*Listed records*.
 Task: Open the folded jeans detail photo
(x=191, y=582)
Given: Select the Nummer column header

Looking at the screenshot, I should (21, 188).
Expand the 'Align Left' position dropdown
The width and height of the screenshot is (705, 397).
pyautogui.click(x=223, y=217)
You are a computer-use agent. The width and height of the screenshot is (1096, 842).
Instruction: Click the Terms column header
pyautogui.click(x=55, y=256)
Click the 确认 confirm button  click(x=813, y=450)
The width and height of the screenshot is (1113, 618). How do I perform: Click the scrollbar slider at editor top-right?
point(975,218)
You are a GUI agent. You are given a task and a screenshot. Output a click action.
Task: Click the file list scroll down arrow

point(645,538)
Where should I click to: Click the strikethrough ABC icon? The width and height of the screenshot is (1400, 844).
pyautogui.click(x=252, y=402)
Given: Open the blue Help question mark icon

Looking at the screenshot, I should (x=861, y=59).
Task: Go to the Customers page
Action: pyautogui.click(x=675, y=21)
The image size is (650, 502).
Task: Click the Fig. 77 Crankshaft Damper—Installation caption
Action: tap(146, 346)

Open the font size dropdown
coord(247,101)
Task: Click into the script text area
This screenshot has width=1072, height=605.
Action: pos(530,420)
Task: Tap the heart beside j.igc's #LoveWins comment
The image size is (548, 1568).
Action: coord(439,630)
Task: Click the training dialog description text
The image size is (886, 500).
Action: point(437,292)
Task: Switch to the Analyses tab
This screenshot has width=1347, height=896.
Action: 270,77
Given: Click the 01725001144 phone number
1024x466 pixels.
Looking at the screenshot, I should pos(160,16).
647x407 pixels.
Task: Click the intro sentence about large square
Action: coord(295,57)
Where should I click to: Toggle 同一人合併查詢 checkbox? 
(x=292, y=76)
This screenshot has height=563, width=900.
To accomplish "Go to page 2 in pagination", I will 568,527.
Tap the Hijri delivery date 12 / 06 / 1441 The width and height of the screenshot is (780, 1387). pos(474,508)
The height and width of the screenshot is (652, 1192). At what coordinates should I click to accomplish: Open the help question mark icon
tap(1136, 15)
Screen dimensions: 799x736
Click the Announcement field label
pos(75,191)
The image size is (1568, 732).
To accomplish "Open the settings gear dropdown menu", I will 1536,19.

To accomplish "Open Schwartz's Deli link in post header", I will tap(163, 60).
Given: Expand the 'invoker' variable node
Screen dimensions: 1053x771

*Task objective*. Reproduce every one of the entries above, line for line, without changing anything.

*Output of the task*.
 Task: Open the folded jeans detail photo
(x=191, y=582)
Given: Select the Nummer column header

Looking at the screenshot, I should (21, 188).
Expand the 'Align Left' position dropdown
The width and height of the screenshot is (705, 397).
pyautogui.click(x=223, y=217)
You are a computer-use agent. The width and height of the screenshot is (1096, 842).
Instruction: Click the Terms column header
pyautogui.click(x=55, y=256)
Click the 确认 confirm button  click(x=813, y=450)
The width and height of the screenshot is (1113, 618). How do I perform: Click the scrollbar slider at editor top-right?
point(975,218)
You are a GUI agent. You are given a task and a screenshot. Output a click action.
Task: Click the file list scroll down arrow

point(645,538)
Where should I click to: Click the strikethrough ABC icon? The width and height of the screenshot is (1400, 844).
pyautogui.click(x=252, y=402)
Given: Open the blue Help question mark icon

Looking at the screenshot, I should (x=861, y=59).
Task: Go to the Customers page
Action: pyautogui.click(x=675, y=21)
The image size is (650, 502).
Task: Click the Fig. 77 Crankshaft Damper—Installation caption
Action: tap(146, 346)

Open the font size dropdown
coord(247,101)
Task: Click into the script text area
This screenshot has width=1072, height=605.
Action: pos(530,420)
Task: Tap the heart beside j.igc's #LoveWins comment
The image size is (548, 1568).
Action: coord(439,630)
Task: Click the training dialog description text
The image size is (886, 500).
Action: point(437,292)
Task: Switch to the Analyses tab
This screenshot has width=1347, height=896.
Action: 270,77
Given: Click the 01725001144 phone number
1024x466 pixels.
Looking at the screenshot, I should pos(160,16).
647x407 pixels.
Task: Click the intro sentence about large square
Action: coord(295,57)
Where should I click to: Toggle 同一人合併查詢 checkbox? 
(x=292, y=76)
This screenshot has height=563, width=900.
To accomplish "Go to page 2 in pagination", I will 568,527.
Tap the Hijri delivery date 12 / 06 / 1441 The width and height of the screenshot is (780, 1387). pos(474,508)
The height and width of the screenshot is (652, 1192). At what coordinates should I click to accomplish: Open the help question mark icon
tap(1136, 15)
Screen dimensions: 799x736
Click the Announcement field label
pos(75,191)
The image size is (1568, 732).
To accomplish "Open the settings gear dropdown menu", I will 1536,19.

To accomplish "Open Schwartz's Deli link in post header", I will tap(163, 60).
Given: Expand the 'invoker' variable node
Screen dimensions: 1053x771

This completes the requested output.